WHAT THE TASK ASKS: Pictures should be omitted; restate word for word the lines from the one holding "This screenshot has" through the last line of the entries below.

DATASET ENTRIES:

- Opening Delimiter -

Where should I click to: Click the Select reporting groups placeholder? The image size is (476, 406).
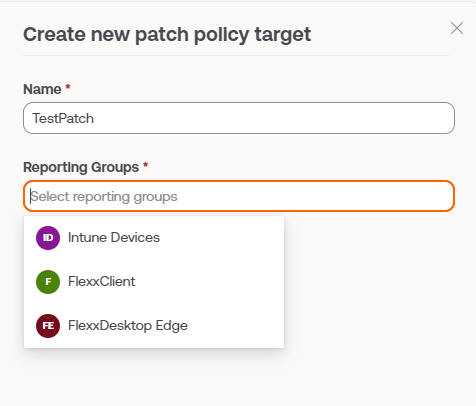click(104, 196)
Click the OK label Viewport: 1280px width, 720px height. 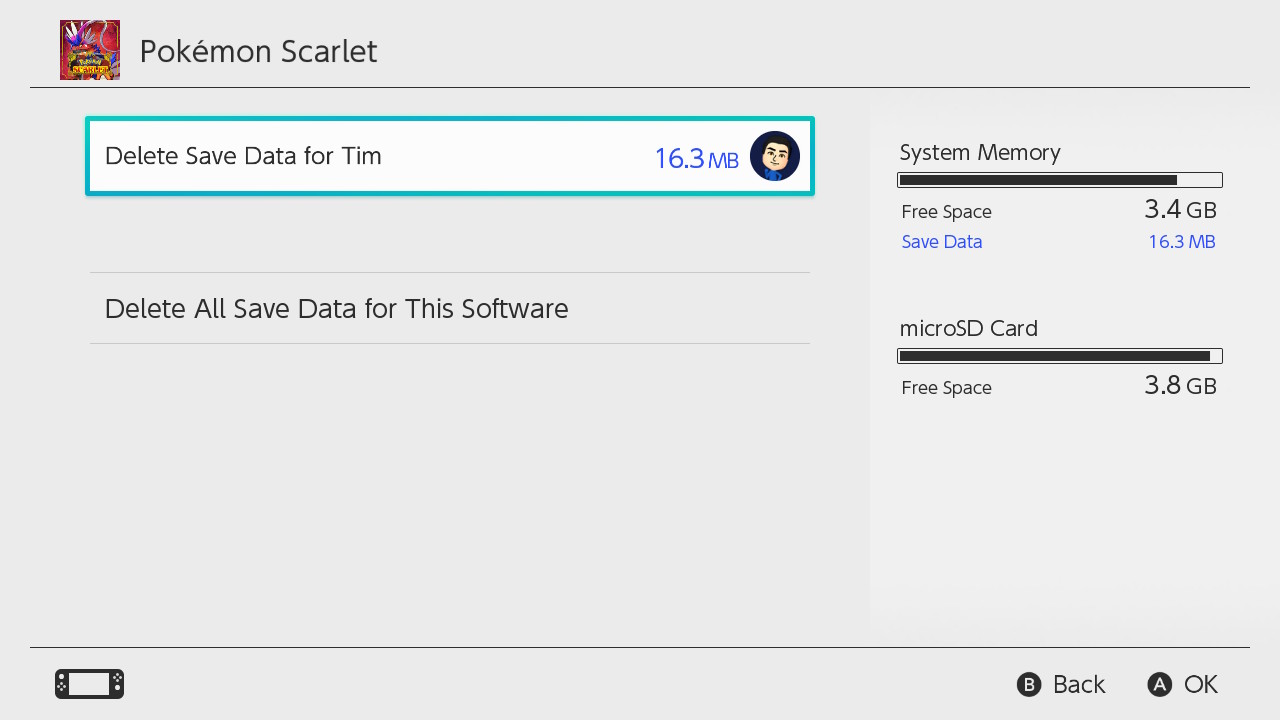[x=1200, y=684]
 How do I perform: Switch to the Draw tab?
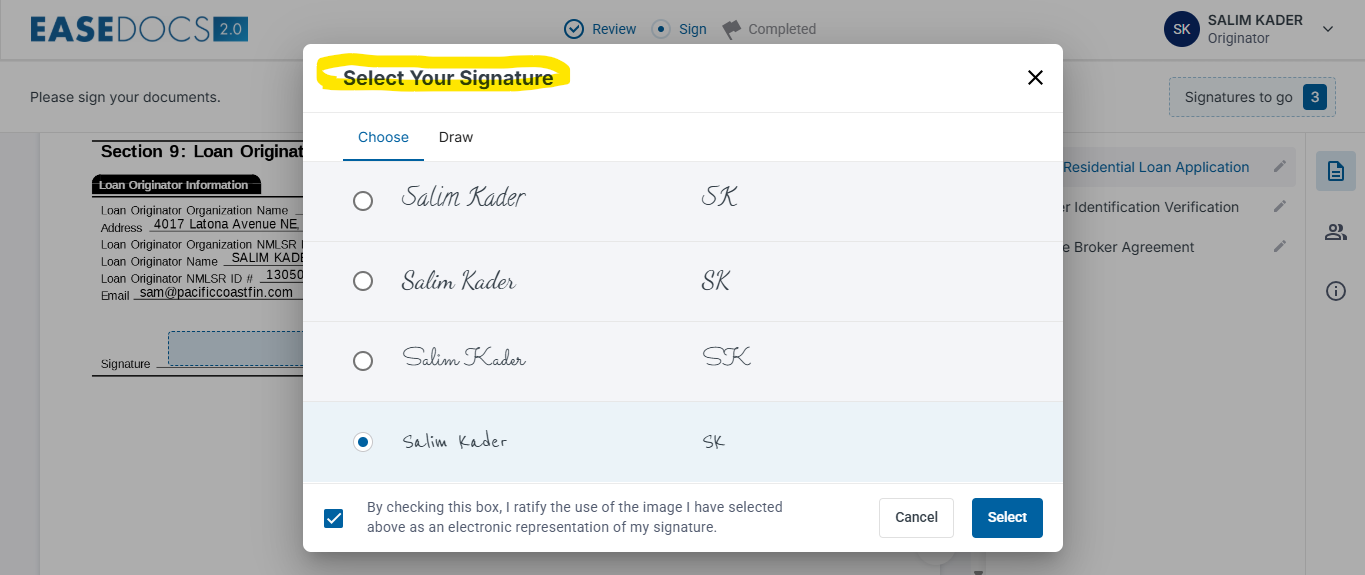click(x=456, y=137)
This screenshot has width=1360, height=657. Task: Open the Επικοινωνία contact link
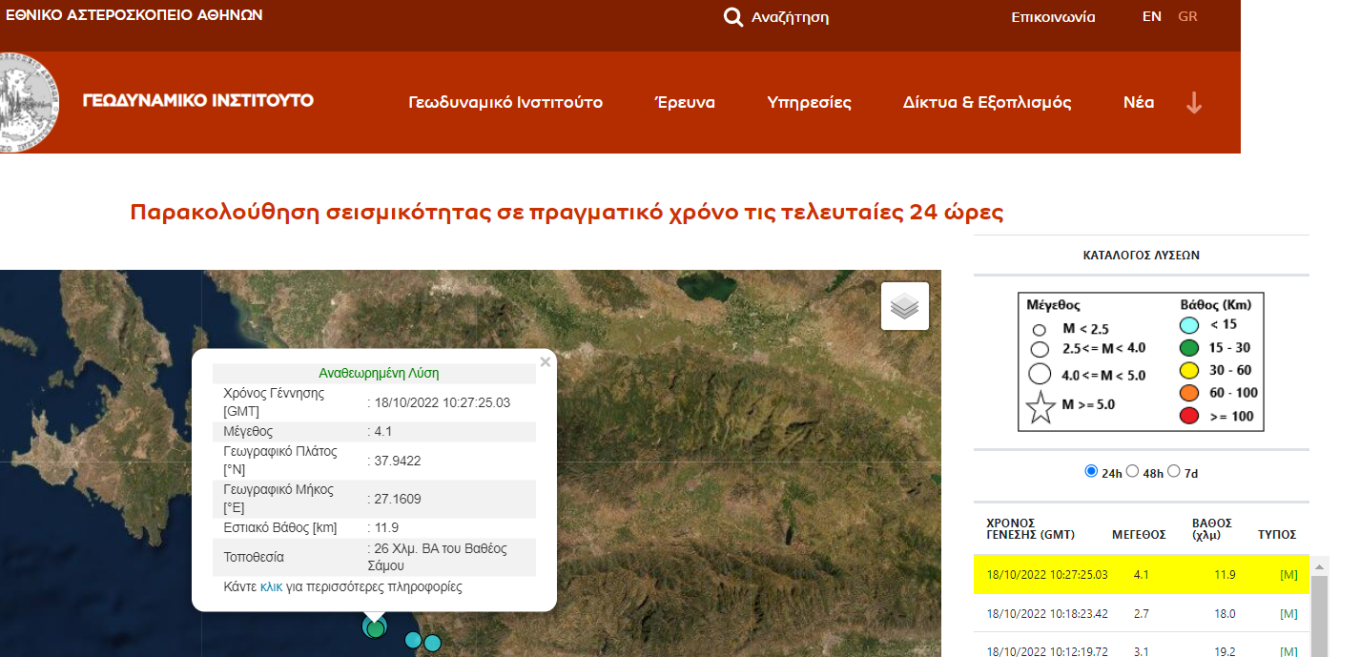[x=1053, y=17]

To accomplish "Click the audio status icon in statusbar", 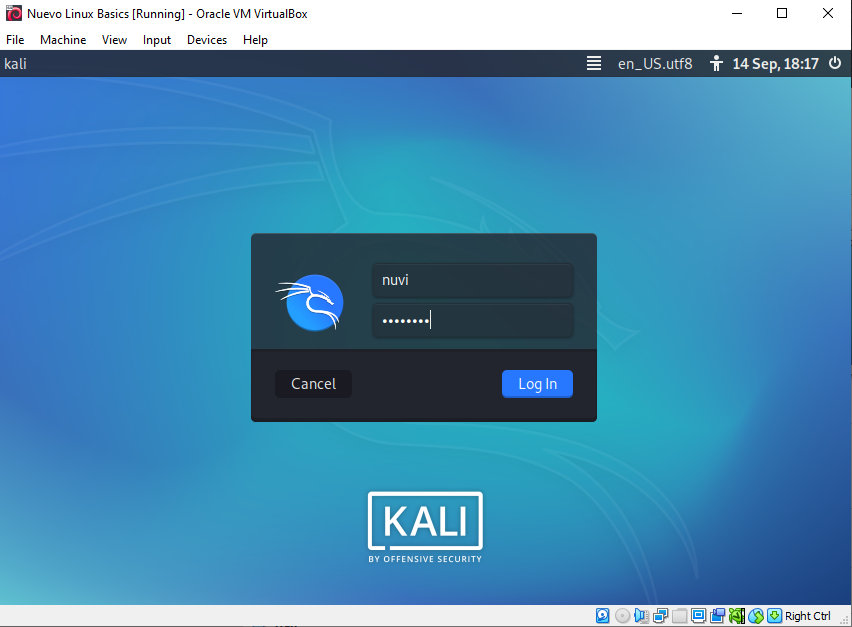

- Closing Delimiter -

TASK OUTPUT:
This screenshot has width=1360, height=657. Task: Open the Επικοινωνία contact link
[x=1053, y=17]

To accomplish "Click the audio status icon in statusbar", 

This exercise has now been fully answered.